- Promotional release poster
- Directed by: Roberto Barba
- Written by: Roberto Barba
- Produced by: Roberto Barba César Cornejo
- Cinematography: Roberto Barba Miguel Piedra Juan Sanchez Idrogo
- Edited by: Roberto Barba César Cornejo
- Music by: Rafo Ráez
- Production company: Transversal Films
- Release date: October 21, 2021 (Cineaparte);
- Running time: 90 minutes
- Country: Peru
- Language: Spanish

= La pasión artesanal =

La pasión artesanal (lit. 'The artisanal passion') is a 2021 Peruvian documentary film co-written, co-produced, co-filmed, co-edited and directed by Roberto Barba. It follows the history and reunion of Peru with the art of craft beer from different regions.

== Synopsis ==
In Peru, beer focused only on industrial brands, limiting the public's knowledge to a single type of flavor and quality.
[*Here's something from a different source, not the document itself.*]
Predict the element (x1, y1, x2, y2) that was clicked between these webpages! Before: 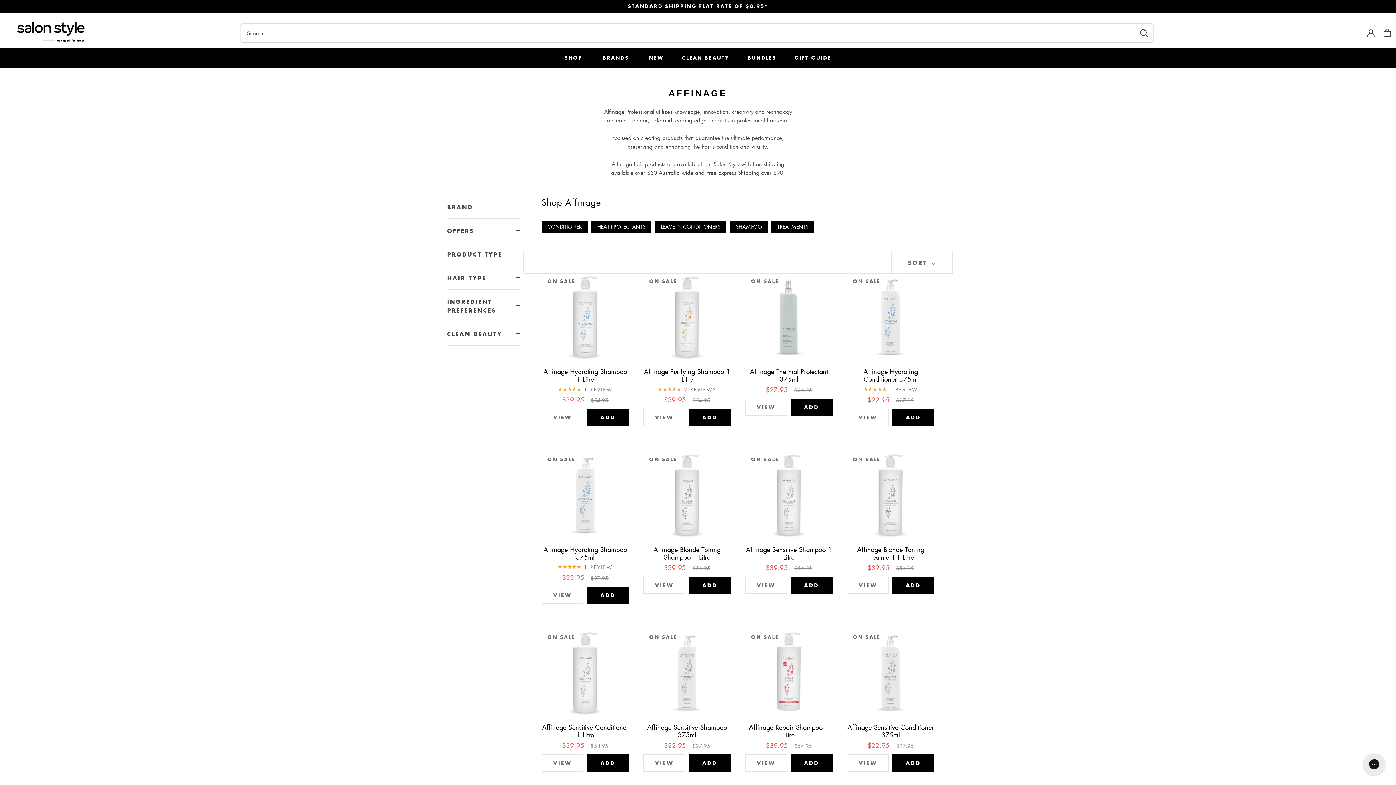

But until a few years ago, some particular initiatives have emerged in different regions of the country that rediscover the ancient way of making their own microbreweries, which have captivated the palates of thousands of Peruvians with their varied flavors, textures and aromas. By sharing a passion and vision of work they show that another world is possible.

== Release ==
La pasión artesanal premiered online on October 21, 2021, at Cineaparte, then screened on March 19, 2022, in the Cinema Cocina section of the 25th Málaga Film Festival.